Mt. Athos, September 25, 2019
St. Silouan working in the monastery mill. Photo: orthodoxphotos.com
As the holy Orthodox Church celebrated the feast of the great 20th-century elder St. Silouan the Athonite yesterday, a site of his holy labors was reopened and consecrated on Mt. Athos.
St. Silouan carried out his obedience for many years in the mill at St. Panteleimon’s Monastery on Mt. Athos, and it was there that he was vouchsafed to see the Lord. However, more recently, the mill stood in poor condition for many years, writes Ukrainian historian and researcher of Mt. Athos Sergei Shumilo.
“For many years, the mill stood in an abandoned and dilapidated state, but now it is restored. The wheels that distill the water were launched,” Shumilo writes. The mill had been “on the verge of complete destruction,” but is now saved.
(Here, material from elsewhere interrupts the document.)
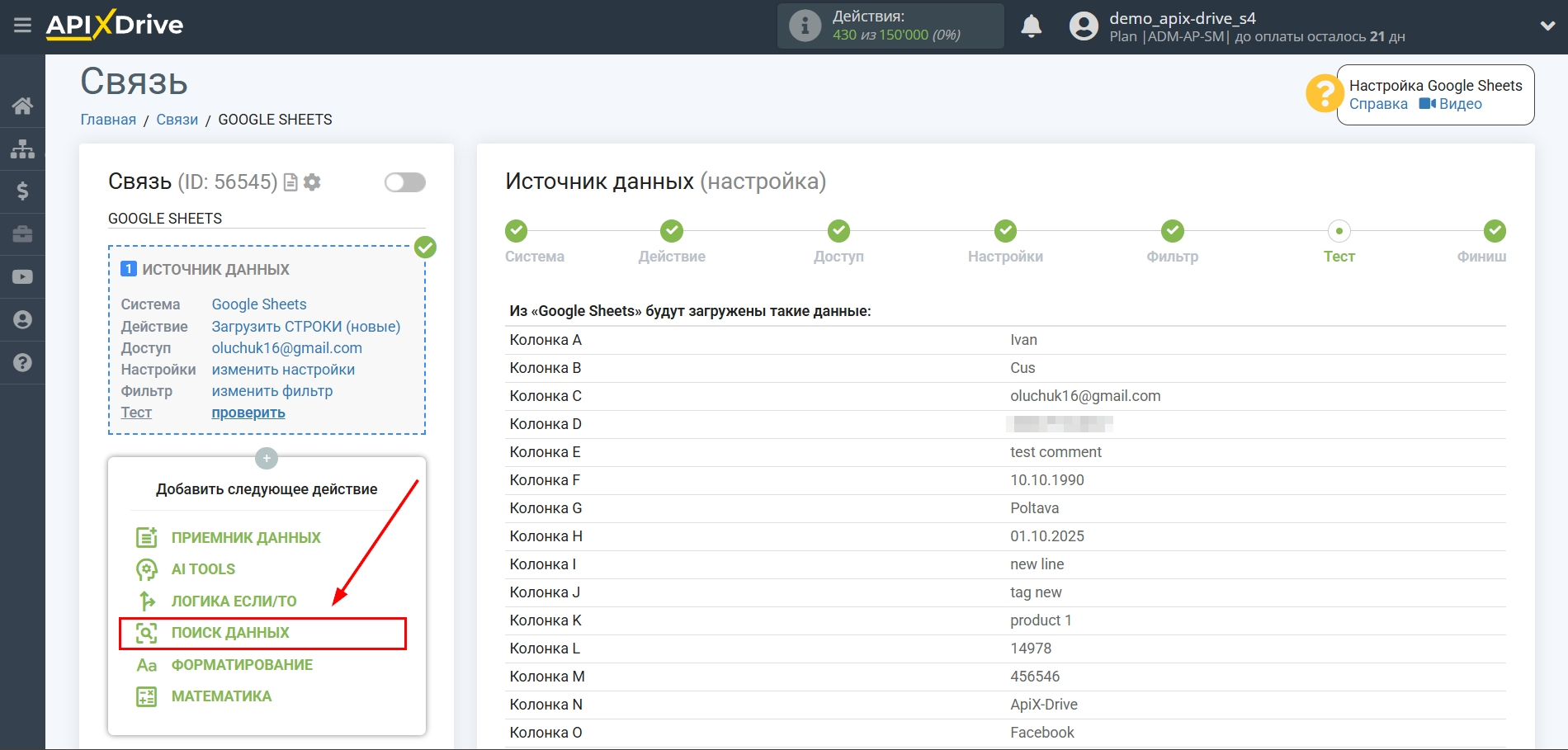The image size is (1568, 750).
Task: Expand the account menu chevron top right
Action: click(1547, 26)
He also writes that there is also now at the mill a monastic cell, a church of St. Silouan, and a museum where visitors can learn about the conditions in which the great saint labored, how the mill worked, and so on.
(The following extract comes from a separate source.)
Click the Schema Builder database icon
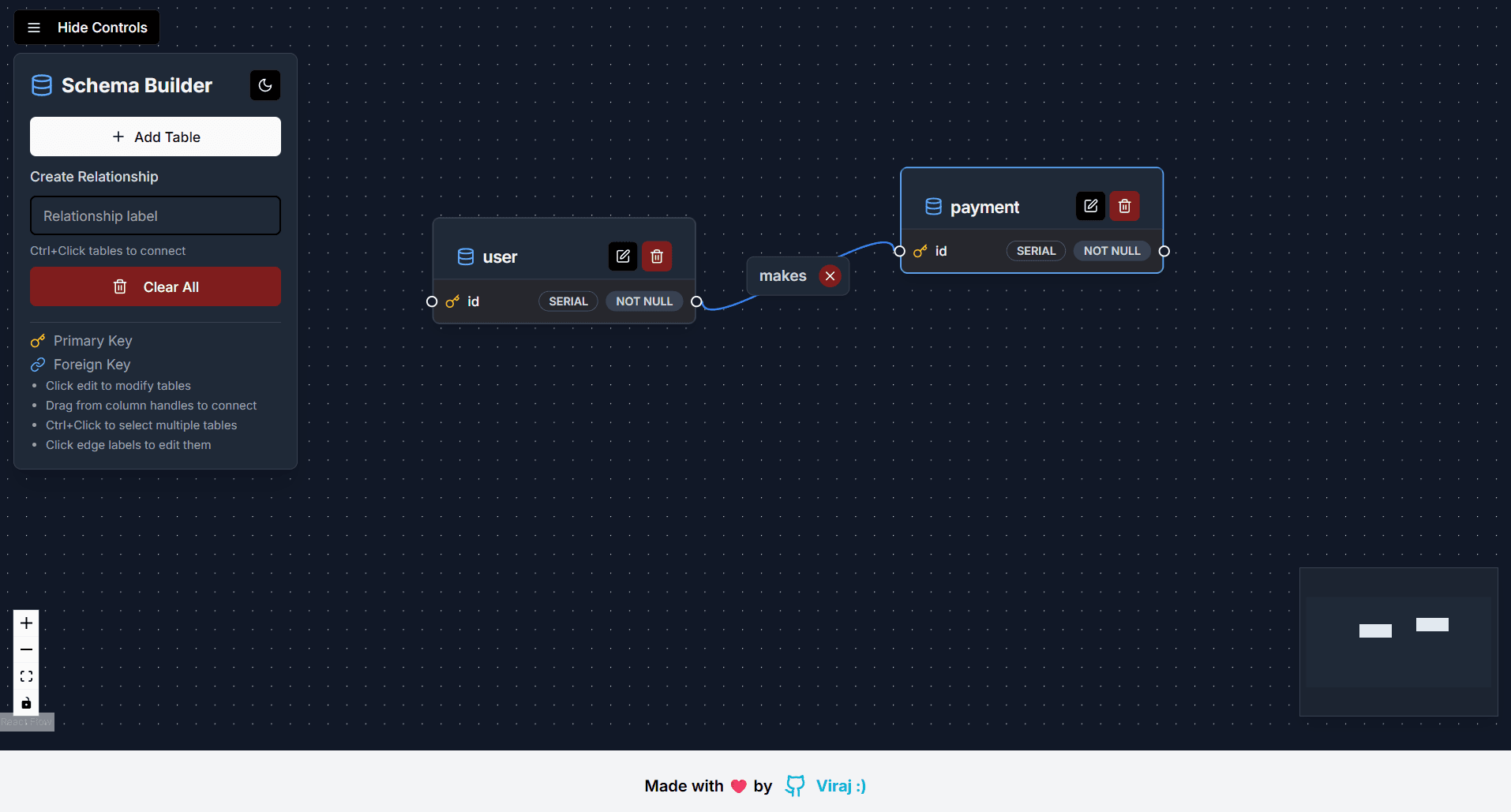[41, 85]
Former Governor of Mt. Athos Costas Dimas, who helped the monastery restore the mill for many years, was present at the consecration.
In his book, St. Silouan the Athonite (1991), Elder Sophrony (Sakharov), the disciple of St. Silouan, writes of the saint’s time in the mill, where he also devoted himself entirely to prayer (p. 25):
His first “obedience” was to work in the Monastery mill. Those were flourishing days for Russian monasticism on Mt. Athos. St. Panteleimon had expanded until it stood like a small city in the surrounding “desert.” The number of brethren rose to almost two thousand, and from Russia visitors and worshippers came in their hundreds, many of them making a long stay in the Monastery’s large hostelries. All this kept the mill extremely busy. Yet Brother Simeon [St. Silouan’s name before monastic tonsure—Ed.], who slept so little and ate so sparingly, who ceaselessly devoted himself to ardent prayer, shedding abundant and at times despairing tears, punctually performed the hard work he had been set, each day lifting and transporting a heavy weight of sacks of flour.